By and large, after exploding onto the online multiplayer scene in 2008, Call of Duty has been a franchise focused on the modern era. Modern Warfare changed the FPS genre on multiple occasions and Black Ops, while not set in the present day, has always used science fiction and futuristic storytelling to make the games feel fresh and new. In the hype of those two series, a lot of players have forgotten that one of Call of Duty‘s very best games was a WWII-era throwback. Call of Duty: World at War now feels like a relic, a classic shooter lost to time and belonging to a franchise that didn’t seem interested in trying to recreate its magic. Enter Call of Duty: Vanguard, the spiritual sequel to World at War that we’ve been waiting for and is potentially the most complete CoD launch in years.
Call of Duty is a multiplayer game first and foremost, and Sledgehammer clearly put the time into Vanguard‘s most important element. The result is an absolute home run of an online experience. There are a handful of little bugs here and there that have been steadily phasing out with updates, but overall it’s hard to find flaws in the multiplayer aspect of the game.
Vanguard finally finds a way to bridge the gap between the Modern Warfare series and the franchise’s period games. Every non-Modern Warfare title since World at War has felt speedy and erratic to some players, providing a stark and unwanted contrast to the more realistic Modern Warfare gameplay. Vanguard is the best of both worlds, slowing down the pace while also bringing the details of other time periods to the screen. It’s also the biggest and most customizable Call of Duty multiplayer game we’ve ever seen. 16 maps were made available at launch, keeping the game fresh for longer stretches of time. The added ability to choose your pace in Vanguard is an immediate game-changer, allowing some to play at more chaotic speeds and others to take a more tactical approach. It has never been easier to cater your Call of Duty experience to your specific play style.
Multiplayer is a total win for Vanguard, and the campaign isn’t too far behind. This is far and away the most cinematic of Call of Duty‘s campaigns — it’s one of the few that could get adapted for the screen rather easily. Instead of weaving a complex narrative to cover all of the locations in WWII, Vanguard creates a story about an undercover group of soldiers, the best of the best pulled from the various Allied forces. A single mission pits the group together but includes several flashbacks that give each individual character a chance to shine and explore their story.
Each of the characters is interesting and given a thoughtful, well-executed backstory, not to mention the voice actors bringing them to life do a great job as well. Dominic Monaghan is particularly impressive as a chilling Nazi officer tasked with questioning the protagonists. With more advanced graphics and technology present in the next-gen consoles, the characters look more realistic than in any previous entry, especially during the cutscenes.
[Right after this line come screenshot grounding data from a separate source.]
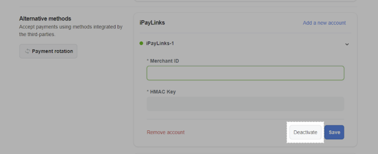The height and width of the screenshot is (154, 378).
Task: Click the green active status dot beside iPayLinks-1
Action: (141, 43)
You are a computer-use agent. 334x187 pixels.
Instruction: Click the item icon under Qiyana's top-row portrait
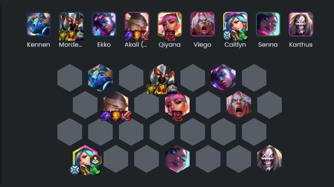coord(170,35)

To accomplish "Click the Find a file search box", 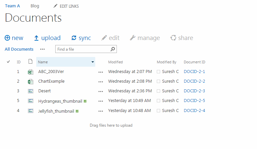I will (83, 49).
There are three elements to most Call of Duty games, and Vanguard isn’t exactly a home run on all three fronts — at least not yet. Despite the plethora of maps and options available for multiplayer at launch, the Zombies mode is pretty bare. There is only one map and game mode available currently, and it’s lacking a lot of the excitement and story that fans have come to love about Zombies. This initial mode is a smaller, more focused take on Black Ops Cold War‘s Onslaught mode, which isn’t necessarily a bad thing. The game can be pretty fun but, without anything to actually explore or achieve, it gets repetitive and bland rather quickly. There will obviously be more added to the Zombies mode as new seasons arrive, it’s just disappointing to see this area of the game have such a lackluster debut when the rest of the launch is so strong.
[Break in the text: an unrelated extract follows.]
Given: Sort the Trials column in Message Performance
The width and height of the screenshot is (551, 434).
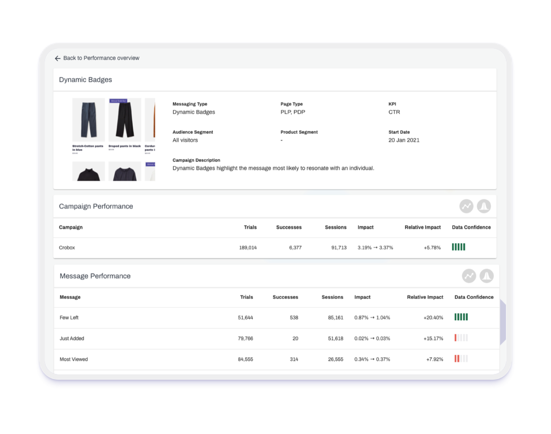Looking at the screenshot, I should click(x=247, y=297).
Once reinforcements do come for Zombies, it will be hard to argue against Vanguard as one of the best and most complete Call of Duty titles in the last decade, potentially of the franchise’s entire history. This is one of the rare times Call of Duty has seriously dug into its past, learned from it, and delivered a new and improved experience. Vanguard sets a high bar for Call of Duty as the franchise moves into the next generation.
Rating: 4 out of 5
Call of Duty: Vanguard is now available for PC, Xbox Series X and Series S, Xbox One, PlayStation 5, PlayStation 4. A PlayStation 5 code was provided by the publisher for the purpose of this review.